Fällt Ihre Bilanz also insgesamt positiv aus?

Walter Astheimer: Meine Bilanz fällt ganz klar positiv aus. Wenn man einen solchen Job macht und nicht positiv eingestellt ist, sollte man es lassen. Wenn es mir nicht gefallen hätte, dann hätte ich die zweite Amtszeit nicht mehr begonnen. Klar, es waren auch schwierige Zeiten zu bewältigen und die Arbeit ist nicht immer Zuckerschlecken. Aber für mich war dieser Beruf Berufung und Freude, weil ich Themen und Inhalte, die mir wichtig sind, umsetzen konnte. Auch konnte ich mich immer auf die Kompetenz und Erfahrung meiner Mitarbeiter und Mitarbeiterinnen im Landratsamt verlassen.

Blenden wir zurück: Hätte man Ihnen zu Beginn ihrer Amtszeit im Jahr 2000 gesagt, dass Sie zwölf Jahre mit Thomas Will (SPD) an vorderster Stelle die Geschicke des Kreises steuern, was hätten Sie geantwortet?

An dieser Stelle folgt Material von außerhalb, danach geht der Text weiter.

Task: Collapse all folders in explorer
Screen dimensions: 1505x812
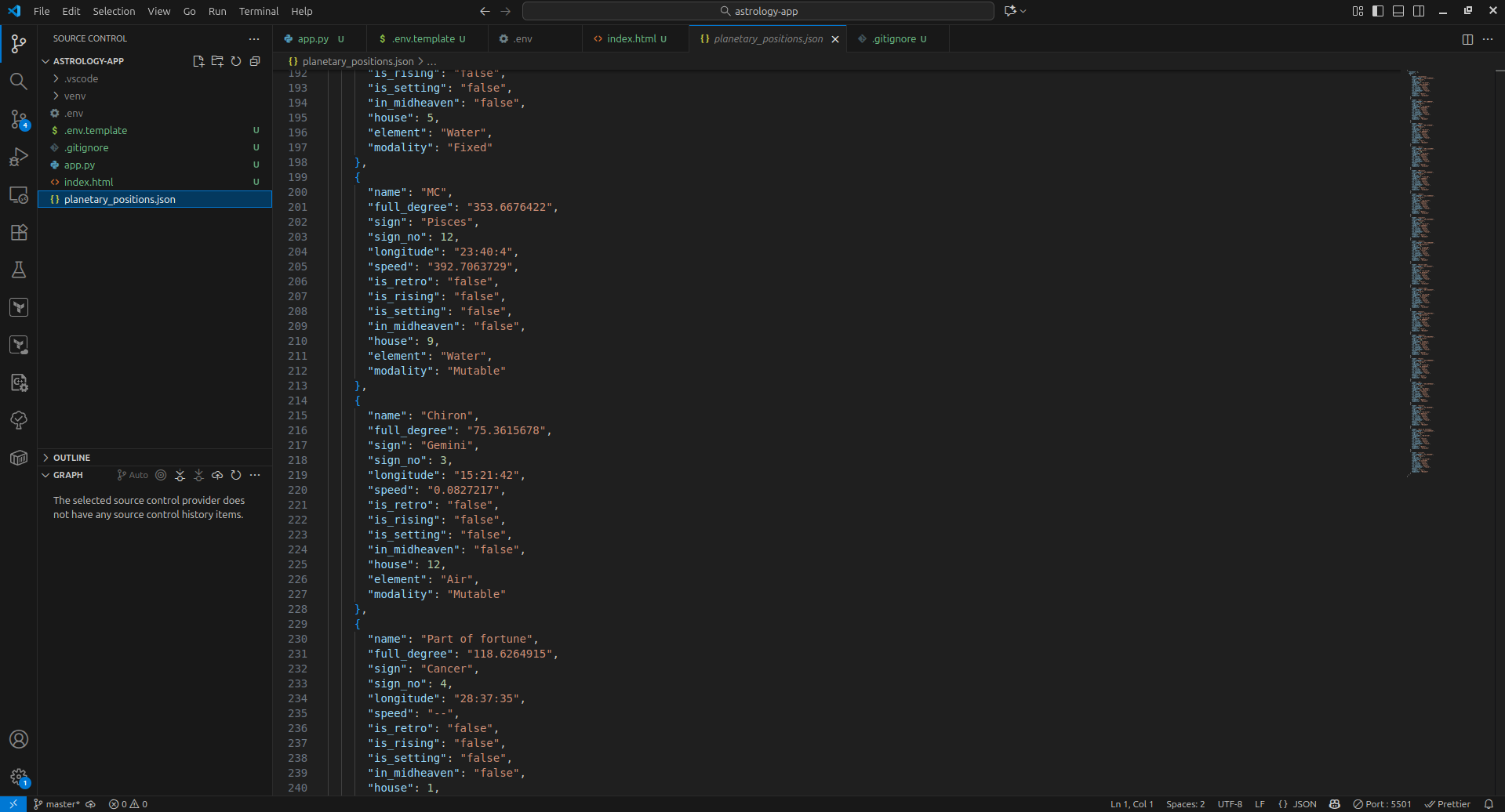Action: pyautogui.click(x=255, y=61)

Walter Astheimer: Auch wenn die zwölf Jahre nicht von Anfang an geplant waren: Ich habe es mir gut vorstellen können, lange mit Thomas Will zum Wohle des Kreises zusammenzuarbeiten. Wir stammen beide aus Bischofsheim und ich kenne Thomas Will schon von Kindesbeinen an, es gibt auch politisch viele Anknüpfungspunkte. Das passte gut zusammen. Im Rückblick waren es 12 erfolgreiche Jahre, die wir gemeinsam im Kreis gewirkt haben.

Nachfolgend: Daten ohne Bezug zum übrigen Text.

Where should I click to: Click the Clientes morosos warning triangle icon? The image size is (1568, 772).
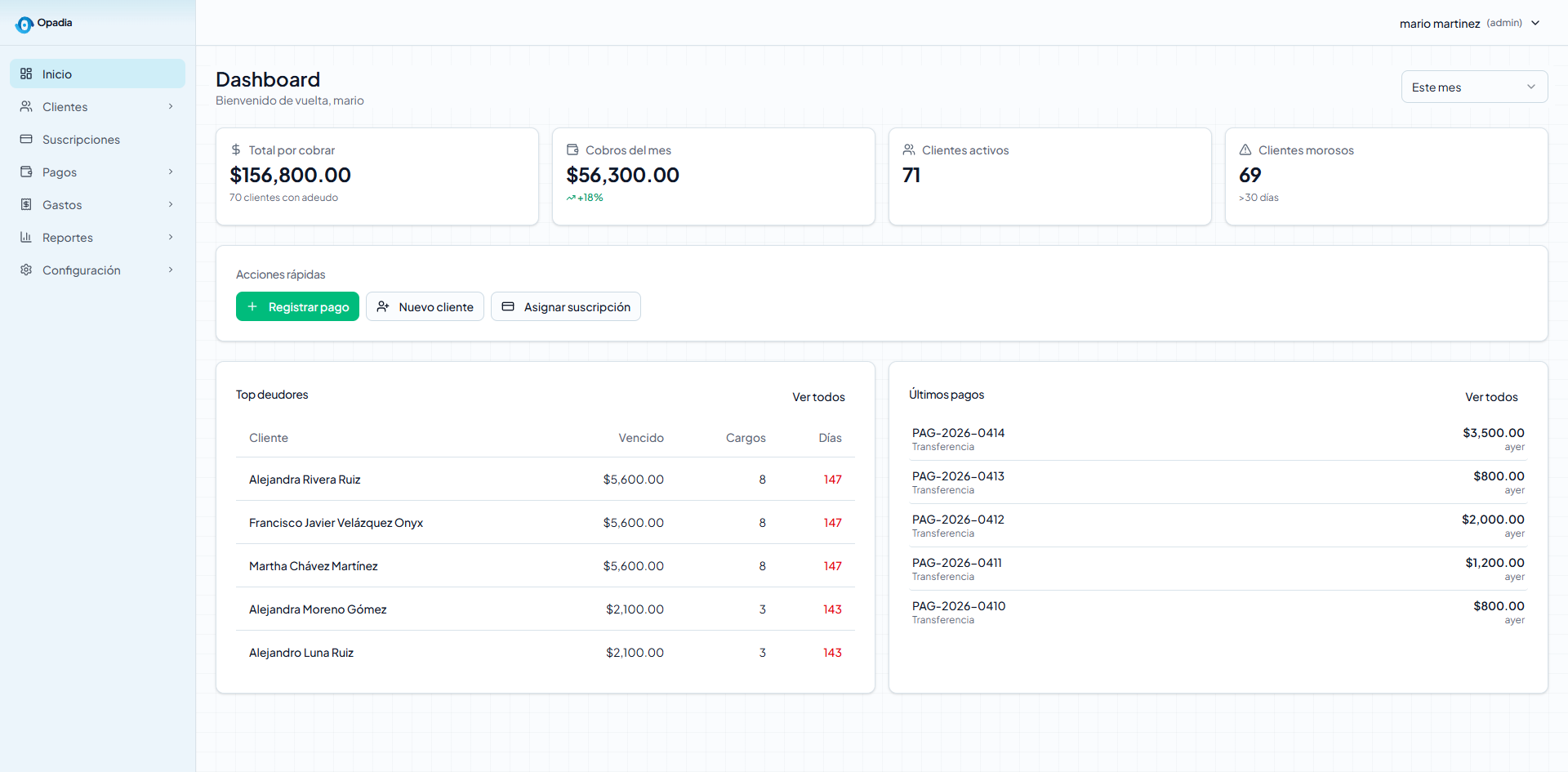(1245, 149)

Sie wurden als junger Mann zum Werkzeugmacher bei Opel ausgebildet, haben an der Fachhochschule Darmstadt Bauingenieurwesen studiert und danach an der TH Darmstadt ein Gewerbelehrerstudium in den Bereichen Baugewerbe, Sport und Soziologie absolviert. Anschließend arbeiteten sie als Berufsschullehrer. Wie kamen Sie eigentlich zur Politik, und wann bzw. warum wurden Sie, wenn ich das mal salopp formulieren darf, ein Grüner?

Walter Astheimer: Mein Interesse an Politik wuchs nach meiner Ausbildung bei Opel. Dort sprachen mich Vertrauensleute an. Ich habe Seminare in einem Gewerkschaftsbildungshaus besucht. Zur Bewegung der Grünen kam ich dann wie so viele bei uns im Zusammenhang mit der Opposition gegen den Bau der Startbahn West am Frankfurter Flughafen. Für mich kam politisch nichts anderes als die Grünen in Frage. Interesse an Natur und Umwelt hatte ich ohnehin von klein auf, auch weil meine Eltern Landwirte waren. Als ich nach Trebur umzog, hatte ich vom ersten Tag an Kontakt zu dortigen Umweltgruppen. Und 1984 habe ich die Grüne Liste in Trebur mitgegründet, als Alternative zu den bestehenden Parteien.

Ziehen Sie sich jetzt aus der Politik weitgehend zurück oder haben Sie neue (politische) Ziele? Sie könnten sich mit ihrem Wissen und allen Erfahrungen beispielsweise wieder in der Kommunalpolitik engagieren …

Walter Astheimer: Das steht in den Sternen. Bei der Liste Bündnis 90/Die Grünen Nauheim bin ich weit oben auf der Nachrückerliste für die Gemeindevertretung zu finden. Aber jetzt kommt erst einmal die Rente und kommt Abstand zum Amt.